Scott explains a specific use case where AI is applied to streamline the generation of regulatory documents required for clinical trials. These documents, which summarize patient data and experiences, are crucial for regulatory submissions and require meticulous attention to detail. The traditional process involves skilled clinicians sifting through extensive data to compile accurate summaries, which is time-consuming and labor-intensive. Genmab aims to leverage AI to enhance this process and achieve near-perfect accuracy in document generation.
The presentation introduces CELI, Genmab’s AI framework designed to facilitate document generation. Scott outlines the architecture of CELI, which utilizes a language model that can understand natural language inputs, plan tasks sequentially, and self-correct as it progresses. This iterative approach allows the AI to build on previous steps, ensuring that it can converge on the required 100% accuracy for regulatory documents. The framework is designed to handle the complexities of clinical trial data while maintaining the necessary precision.
Sam Wagner, a team member at Genmab, demonstrates CELI in action. He explains how the system initializes with a series of prompts that outline the document drafting process. As CELI progresses through tasks, it retrieves necessary information and maintains context, allowing it to draft sections of the document efficiently. The AI’s ability to anticipate future needs based on current tasks enhances its effectiveness, significantly reducing the time required to complete the documentation process.
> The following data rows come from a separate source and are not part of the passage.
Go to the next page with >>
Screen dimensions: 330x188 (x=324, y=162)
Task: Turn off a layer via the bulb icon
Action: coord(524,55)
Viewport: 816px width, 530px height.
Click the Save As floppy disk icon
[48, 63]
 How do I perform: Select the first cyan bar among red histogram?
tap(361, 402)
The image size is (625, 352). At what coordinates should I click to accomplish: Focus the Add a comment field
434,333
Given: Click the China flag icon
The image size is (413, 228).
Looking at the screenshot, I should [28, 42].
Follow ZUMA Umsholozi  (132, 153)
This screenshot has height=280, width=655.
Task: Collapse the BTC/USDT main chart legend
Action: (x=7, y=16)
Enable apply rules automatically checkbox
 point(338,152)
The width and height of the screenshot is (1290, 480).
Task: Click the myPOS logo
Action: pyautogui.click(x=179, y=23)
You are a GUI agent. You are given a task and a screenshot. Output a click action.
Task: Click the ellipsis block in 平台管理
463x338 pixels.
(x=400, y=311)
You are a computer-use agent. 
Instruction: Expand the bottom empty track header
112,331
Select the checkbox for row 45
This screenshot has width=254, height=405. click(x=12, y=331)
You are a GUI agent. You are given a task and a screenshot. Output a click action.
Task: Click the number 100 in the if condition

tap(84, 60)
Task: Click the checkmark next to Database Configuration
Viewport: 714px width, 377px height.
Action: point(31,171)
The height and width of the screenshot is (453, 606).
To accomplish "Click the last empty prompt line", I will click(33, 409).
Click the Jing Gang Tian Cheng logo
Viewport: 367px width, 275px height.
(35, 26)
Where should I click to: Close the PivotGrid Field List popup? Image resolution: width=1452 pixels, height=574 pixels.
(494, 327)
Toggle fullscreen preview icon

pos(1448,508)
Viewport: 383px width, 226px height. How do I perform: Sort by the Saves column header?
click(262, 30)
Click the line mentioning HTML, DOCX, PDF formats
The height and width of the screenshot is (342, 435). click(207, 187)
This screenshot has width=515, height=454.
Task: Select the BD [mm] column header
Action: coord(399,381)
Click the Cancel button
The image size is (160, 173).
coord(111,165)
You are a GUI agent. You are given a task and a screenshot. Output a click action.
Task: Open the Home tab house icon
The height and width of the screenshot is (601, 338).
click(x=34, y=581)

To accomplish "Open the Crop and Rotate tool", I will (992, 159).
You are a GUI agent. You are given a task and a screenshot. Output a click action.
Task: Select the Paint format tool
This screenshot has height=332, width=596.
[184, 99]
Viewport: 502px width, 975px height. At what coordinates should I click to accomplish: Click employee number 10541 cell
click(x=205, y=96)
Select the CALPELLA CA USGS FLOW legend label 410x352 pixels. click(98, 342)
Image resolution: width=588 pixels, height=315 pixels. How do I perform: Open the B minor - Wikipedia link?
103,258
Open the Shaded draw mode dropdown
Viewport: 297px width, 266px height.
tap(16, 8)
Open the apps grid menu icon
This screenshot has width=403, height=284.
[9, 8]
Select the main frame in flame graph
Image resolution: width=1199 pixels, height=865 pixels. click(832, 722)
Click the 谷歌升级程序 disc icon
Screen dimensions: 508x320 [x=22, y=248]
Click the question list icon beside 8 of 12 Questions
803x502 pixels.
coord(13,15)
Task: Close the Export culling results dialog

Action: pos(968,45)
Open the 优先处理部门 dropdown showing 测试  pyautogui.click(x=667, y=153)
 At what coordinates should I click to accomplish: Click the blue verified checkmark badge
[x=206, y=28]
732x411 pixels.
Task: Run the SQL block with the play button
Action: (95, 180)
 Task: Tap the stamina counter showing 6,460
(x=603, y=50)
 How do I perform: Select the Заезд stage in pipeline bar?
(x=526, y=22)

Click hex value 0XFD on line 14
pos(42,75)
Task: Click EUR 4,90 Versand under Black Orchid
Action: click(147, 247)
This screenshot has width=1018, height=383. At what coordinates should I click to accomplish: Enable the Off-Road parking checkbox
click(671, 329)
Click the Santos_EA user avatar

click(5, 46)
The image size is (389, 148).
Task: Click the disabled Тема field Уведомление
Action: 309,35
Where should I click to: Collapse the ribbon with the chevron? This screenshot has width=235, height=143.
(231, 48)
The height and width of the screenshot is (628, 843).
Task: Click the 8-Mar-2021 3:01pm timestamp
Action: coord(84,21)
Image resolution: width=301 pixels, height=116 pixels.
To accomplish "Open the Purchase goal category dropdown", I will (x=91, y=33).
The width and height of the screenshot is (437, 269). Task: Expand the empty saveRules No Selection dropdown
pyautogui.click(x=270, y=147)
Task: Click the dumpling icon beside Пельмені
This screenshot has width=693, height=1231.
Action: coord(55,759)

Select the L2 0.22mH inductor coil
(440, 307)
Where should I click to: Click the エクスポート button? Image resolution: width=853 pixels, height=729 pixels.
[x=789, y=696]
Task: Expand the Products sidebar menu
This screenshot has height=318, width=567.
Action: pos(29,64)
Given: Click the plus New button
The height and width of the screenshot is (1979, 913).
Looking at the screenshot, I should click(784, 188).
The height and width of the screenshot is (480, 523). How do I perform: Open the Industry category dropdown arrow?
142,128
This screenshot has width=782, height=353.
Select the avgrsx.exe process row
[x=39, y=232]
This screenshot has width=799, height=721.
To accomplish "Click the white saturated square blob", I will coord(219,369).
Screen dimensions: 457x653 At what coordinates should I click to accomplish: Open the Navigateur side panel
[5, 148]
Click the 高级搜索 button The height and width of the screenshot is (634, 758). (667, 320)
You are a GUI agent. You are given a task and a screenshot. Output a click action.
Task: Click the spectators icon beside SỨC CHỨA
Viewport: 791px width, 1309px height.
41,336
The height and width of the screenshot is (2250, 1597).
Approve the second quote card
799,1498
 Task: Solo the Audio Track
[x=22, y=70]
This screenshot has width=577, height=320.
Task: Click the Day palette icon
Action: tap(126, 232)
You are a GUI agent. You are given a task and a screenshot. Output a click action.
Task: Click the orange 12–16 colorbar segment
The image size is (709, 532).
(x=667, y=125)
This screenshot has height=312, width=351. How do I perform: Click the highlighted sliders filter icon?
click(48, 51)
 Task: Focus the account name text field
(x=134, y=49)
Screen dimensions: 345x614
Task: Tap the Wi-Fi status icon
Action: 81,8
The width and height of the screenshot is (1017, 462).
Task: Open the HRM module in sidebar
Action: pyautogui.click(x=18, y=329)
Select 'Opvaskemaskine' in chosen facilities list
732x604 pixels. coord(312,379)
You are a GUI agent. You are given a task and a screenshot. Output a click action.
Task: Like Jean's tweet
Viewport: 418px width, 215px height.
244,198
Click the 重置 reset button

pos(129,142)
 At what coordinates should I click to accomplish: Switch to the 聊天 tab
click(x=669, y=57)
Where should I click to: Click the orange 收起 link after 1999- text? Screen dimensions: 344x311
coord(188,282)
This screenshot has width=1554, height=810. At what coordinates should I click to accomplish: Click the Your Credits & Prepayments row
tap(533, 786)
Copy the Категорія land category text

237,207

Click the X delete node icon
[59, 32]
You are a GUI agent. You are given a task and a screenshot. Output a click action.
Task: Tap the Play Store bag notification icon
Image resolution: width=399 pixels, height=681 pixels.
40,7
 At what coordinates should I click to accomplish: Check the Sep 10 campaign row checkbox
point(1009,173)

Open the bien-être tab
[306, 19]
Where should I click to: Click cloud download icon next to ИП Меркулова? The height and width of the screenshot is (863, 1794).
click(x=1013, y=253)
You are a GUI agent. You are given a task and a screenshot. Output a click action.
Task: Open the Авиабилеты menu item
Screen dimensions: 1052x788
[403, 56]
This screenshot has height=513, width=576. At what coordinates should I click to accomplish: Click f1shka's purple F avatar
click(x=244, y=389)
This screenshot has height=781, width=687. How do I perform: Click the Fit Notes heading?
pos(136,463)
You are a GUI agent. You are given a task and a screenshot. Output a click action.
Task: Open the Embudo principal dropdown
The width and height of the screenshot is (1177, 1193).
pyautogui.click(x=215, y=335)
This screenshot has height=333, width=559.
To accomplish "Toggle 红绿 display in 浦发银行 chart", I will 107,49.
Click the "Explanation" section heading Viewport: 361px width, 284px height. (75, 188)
Scott concludes the presentation by highlighting the potential impact of their AI-driven approach. By significantly reducing the time needed for document generation, Genmab can accelerate the clinical trial process, ultimately providing faster access to life-saving treatments for patients with serious diseases. The team invites collaboration and interest in their open-source initiatives, emphasizing their commitment to solving critical healthcare challenges through innovative AI solutions.